Google’s Infinite Reach – How Google Builds a Profile on Everyone

Posted on Apr 17, 2019 by Derek Zimmer

There’s a lot of talk about the invasive practices of FaceBook right now, but somehow Google has skated by largely unfazed by the public outcry against privacy violations and the snowballing impact of too much personal information being out there with ambiguous consent from the parties being snooped on.

Through the lens of privacy activism, this is interesting, because FaceBook is in many ways less bad than Google. For a lot (but not all) of FaceBook services, you have to have an account or install their apps in order to give up your data. People who refuse to participate are still tracked by FaceBook cookies and url tracking.

The difference is that Google’s method of attack is by aggregation. Google builds many tools that are useful to users and administrators, but they are engineered to gather data about users and build as much of a profile as possible, which is then sold to advertisers, governments, other data brokers, or anyone else who is willing to pay.
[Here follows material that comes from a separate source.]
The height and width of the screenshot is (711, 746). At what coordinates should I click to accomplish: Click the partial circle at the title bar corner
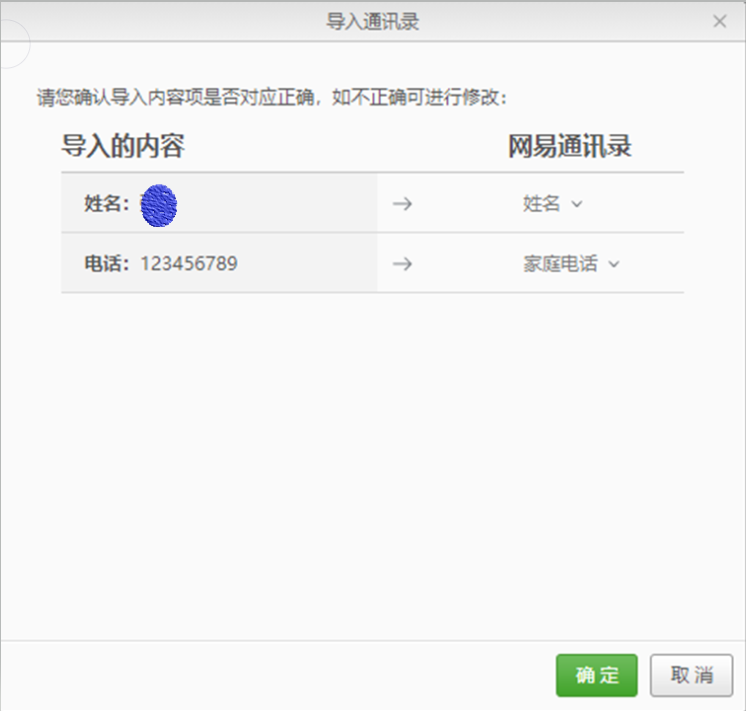15,44
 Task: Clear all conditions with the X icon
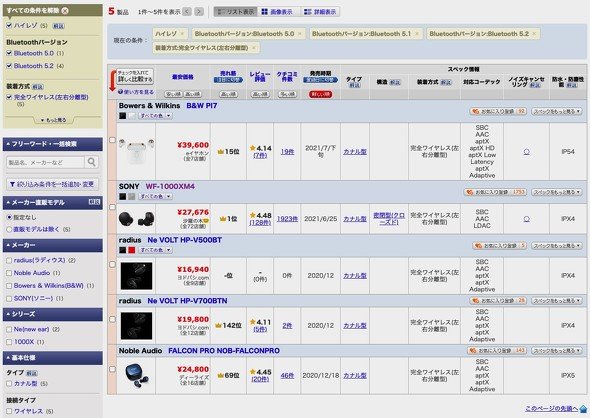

This article breaks down some of the services that Google uses to build profiles about users, and discusses how these servers threaten the privacy of users without their consent. For this reason, we will avoid talking about Android and Chrome, because you can simply choose not to use them or to use versions that have much of the analytics stripped from them like the Chromium browser (instead of Chrome), or Lineage OS (instead of Android).

Google AMP:

Google AMP is a service that caches data, usually media, on Google servers around the world. This means that when you load a website with AMP enabled, the images and media come from Google’s servers. This means that when you are visiting a website with AMP enabled, Google knows every resource that you’ve loaded on the page. Interestingly, this gives Google access to substantially more information than your ISP would be able to get, because https encryption prevents the ISP from seeing what specific pages you visit. They can only see the domain. As an example, your ISP could see that you visited Reddit, but not what subreddit or posts. Google AMP linked content on Reddit (there is a ton of it) gives Google a direct IP – Content link that they can document and use to profile user behavior and activity.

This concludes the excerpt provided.